::: SELECTION

Good. Looks like this cycle has claimed tons of over leveraged VCs and deluded crypto bros and maxis thinking that Bitcoin will reach $100K last year. Instead they all got liquidated.

We were overdue a wiping out of these gamblers and speculators as regulations will be formed to limit or prevent having another UST, USDD and Celsius.

Either way the smart money takes advantage of the hype and prepares well in advance for the great possibility of a crash.

  • arcticbull 2 years ago

    USDD isn't like Terra. It's not actually an algorithmic stablecoin, it's just 'His Excellency' Justin Sun messing with people. There's no redemption mechanism (which is what lead to the UST collapse) and the creation is limited to a few authorized participants - notably Alameda. Sun can restore the peg pretty much at will for a few million bucks.

    [edit] To be clear I maintain you should stay as far away as humanly possible, but shorting it is a suckers bet.

    • randomhodler84 2 years ago

      Yeah, don’t short USDD (at least not yet). If Justin using His Excellencies personal wealth to bail out His Excellencies stablecoin sideproject, wait at least until the market cap goes beyond what he can bail out. It’s currently 3x over collateralized, you will lose.

      • arcticbull 2 years ago

        Sort of, I believe they count anything they put in their burn address towards the 'overcollateralization' - but my point is also that redemptions are turned off. No matter how much collateral they have there's no mechanism to turn 1USDD into 1USD worth of any collateral at all. Conducting open market operations (buying up USDD in the market) is significantly cheaper than redeeming them. Last I checked it would cost about $30M to restore the peg in open market operations.

        • randomhodler84 2 years ago

          Yeah, you are correct. The downward spiral mechanism is allowlisted, and the players won’t bring this event.

          I have no love for HE, but indeed it is a pretty clever play to monetize HE’s illiquid shitcoins. Ive always deeply distrusted HE but I may have underestimated him.

      • tablespoon 2 years ago

        > If Justin using His Excellencies personal wealth to bail out His Excellencies stablecoin sideproject

        What's with this "His Excellencies" stuff? Is it an obnoxious nickname, or is this backed by some monarch or gulf sovereign wealth fund or something?

        • randomhodler84 2 years ago

          His full diplomatic title is His Excellency Justin Yuchen Sun, Ambassador and Permanent Representative to the World Trade Organization in Grenada.

          It is correct to address him as His Excellency or HE. He also has diplomatic immunity.

99_00 2 years ago

For asset managers high risk pays.

Make amazing bonuses for many years. Have extended vacation or retire.

Just don't use your own product and you will do well.

christopherbalz 2 years ago

Not your keys, not your coins.

  • dropnerd 2 years ago

    defi/spot is in a much healthier place than cefi.

    when you're hodling, there's nothing that can liquidate you.

    when you're using a defi protocol, you capture all the upside for the risk you're taking.

    when you're using a cefi "bank", the bank keeps some of the spread when they're up, and goes insolvent when they're down. heads they win tails you lose.

jwmoz 2 years ago

They were leveraged to the tits and paid the price.

antiverse 2 years ago

I don't believe whatever news are posted these days regarding crypto. After the whole gamestop charade of people cheering on the downfall of hedgefunds, it turns out they turned a healthy profit after all and none of what was originally claimed turned out to be true. Who the fuck knows who had a dog in that race to what extend and who was publishing so much misinformation. It even made it's way here, which is why I am writing this comment on HN. There's a slew of information that these articles omit/conceal that could completely change the narrative being portrayed.

::::::
::: DATASET EXCERPTS

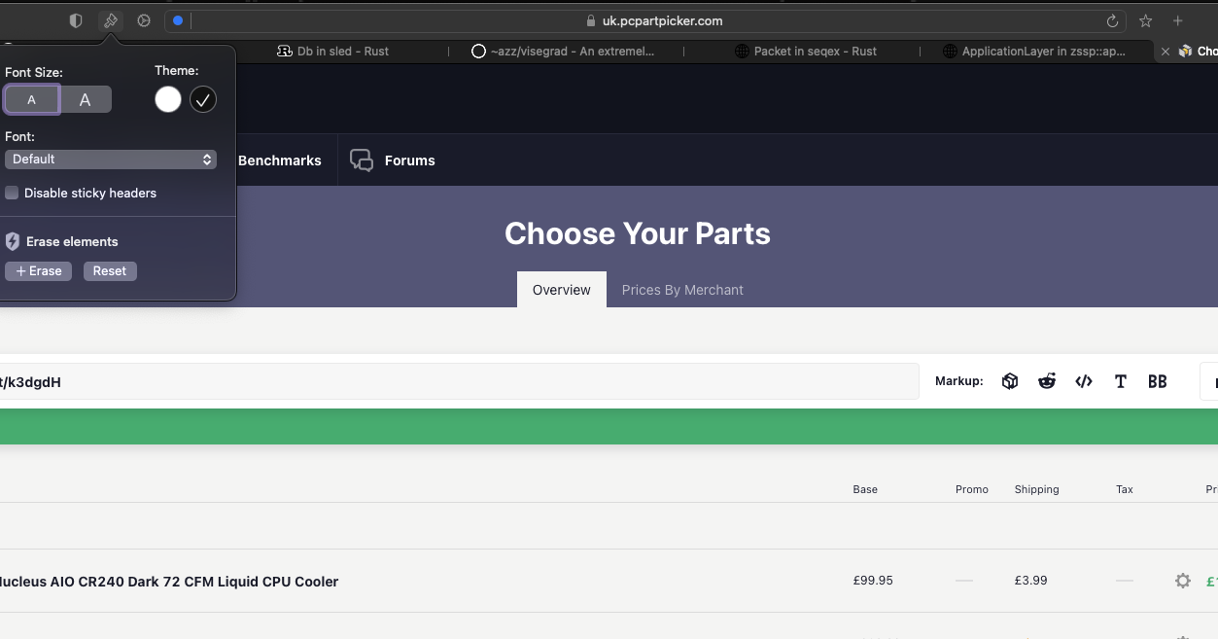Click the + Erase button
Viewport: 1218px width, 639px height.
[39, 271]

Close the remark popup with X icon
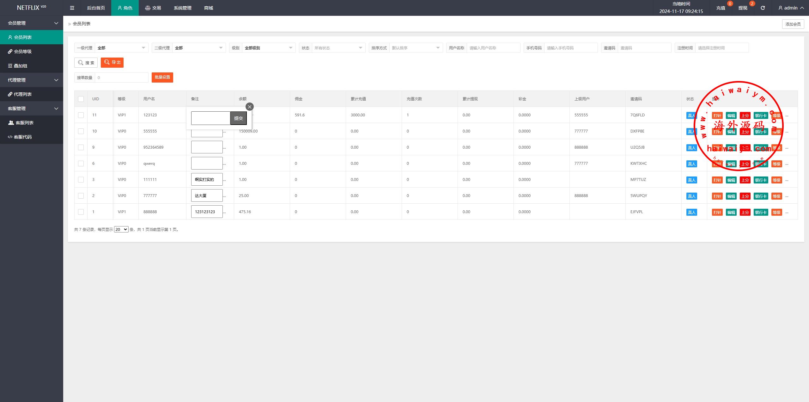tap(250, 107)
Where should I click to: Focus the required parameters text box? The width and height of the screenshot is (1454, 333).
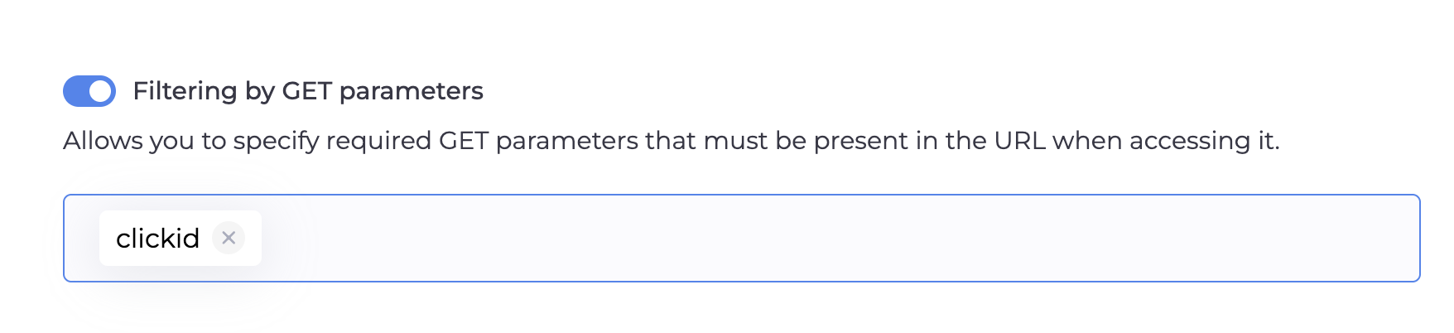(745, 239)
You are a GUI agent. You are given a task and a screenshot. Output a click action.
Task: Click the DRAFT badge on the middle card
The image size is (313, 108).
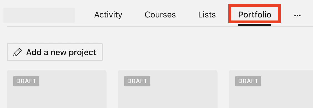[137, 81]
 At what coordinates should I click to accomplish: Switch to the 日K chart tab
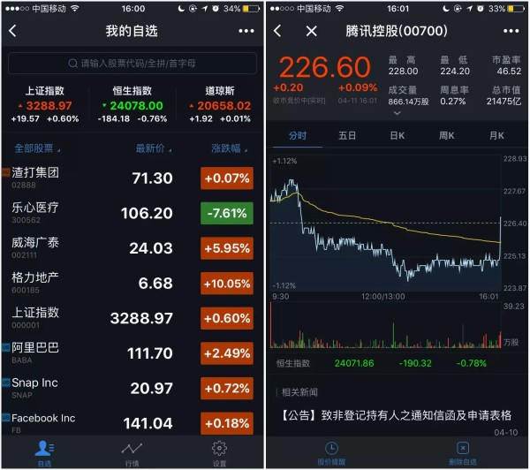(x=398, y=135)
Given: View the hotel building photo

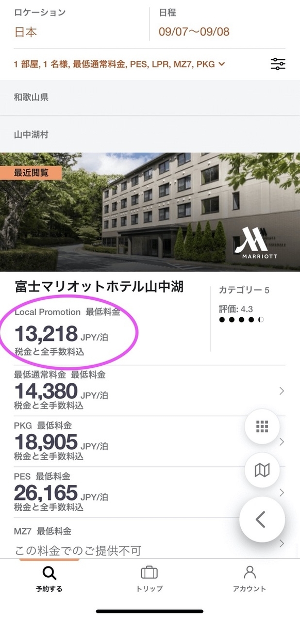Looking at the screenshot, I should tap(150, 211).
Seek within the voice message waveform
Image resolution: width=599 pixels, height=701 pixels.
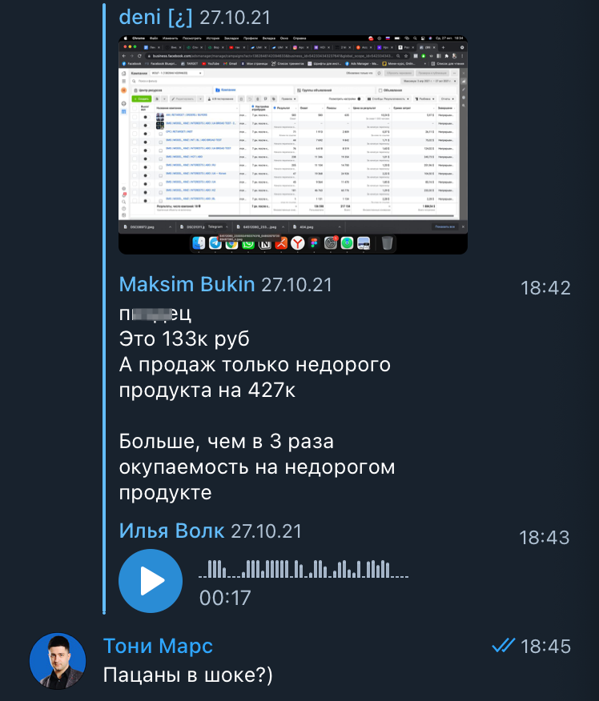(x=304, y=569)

::::::
::: DATASET EXCERPTS

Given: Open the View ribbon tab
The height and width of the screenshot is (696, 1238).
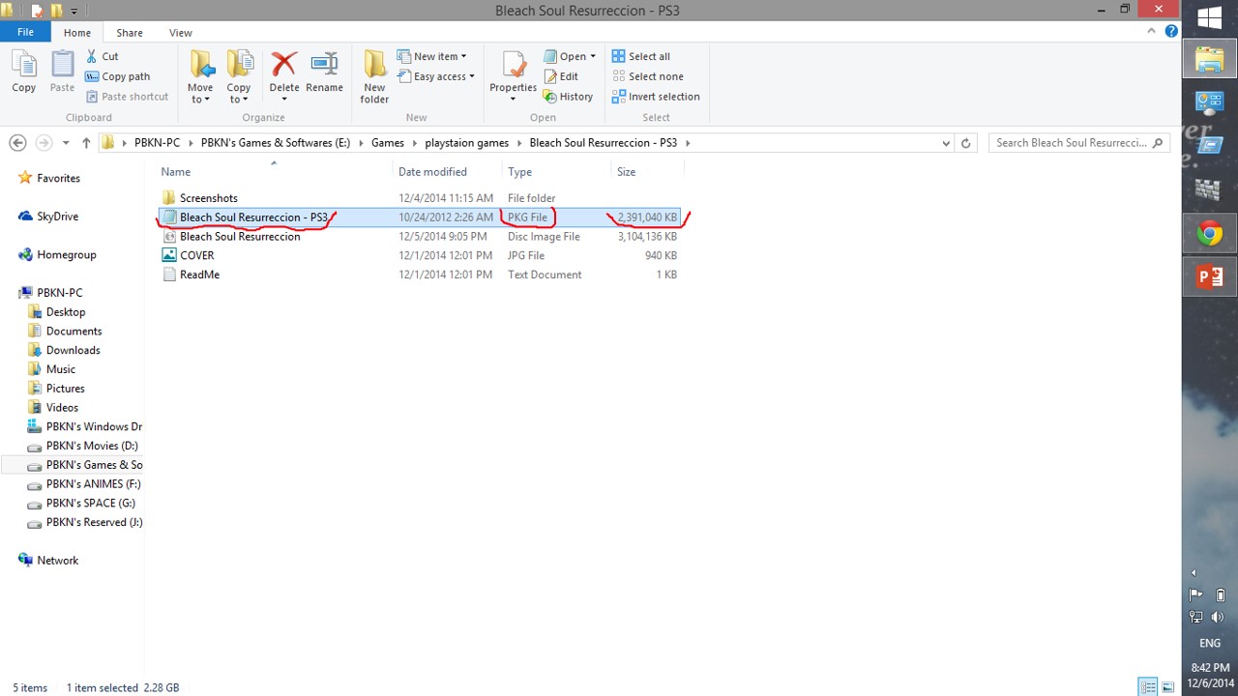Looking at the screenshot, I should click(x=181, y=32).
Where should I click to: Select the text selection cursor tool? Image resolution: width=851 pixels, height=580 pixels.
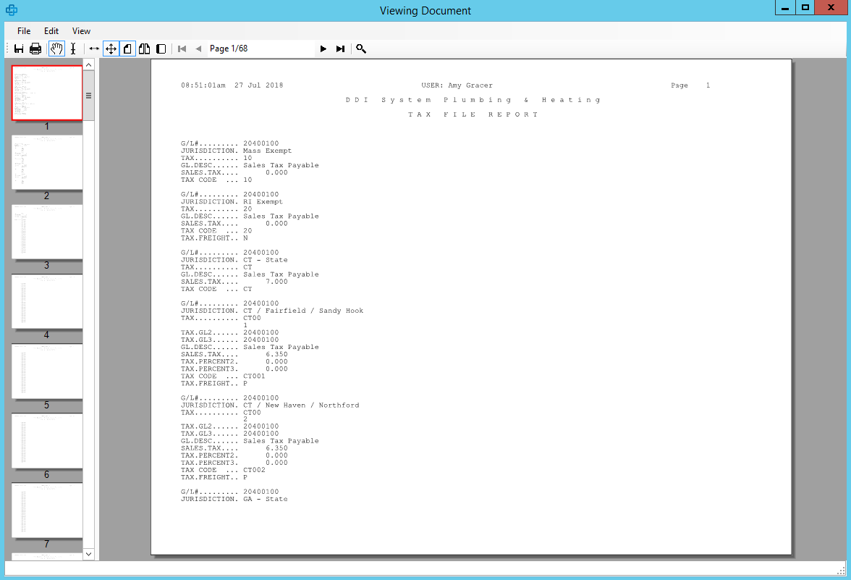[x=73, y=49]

::::::

[REQUIRED WORK]
Quote the crypto comment thread word for word, starting with "It is correct" and going on through "vacation or retire.".

[SOLVED EXERCISE]
It is correct to address him as His Excellency or HE. He also has diplomatic immunity.

99_00 2 years ago

For asset managers high risk pays.

Make amazing bonuses for many years. Have extended vacation or retire.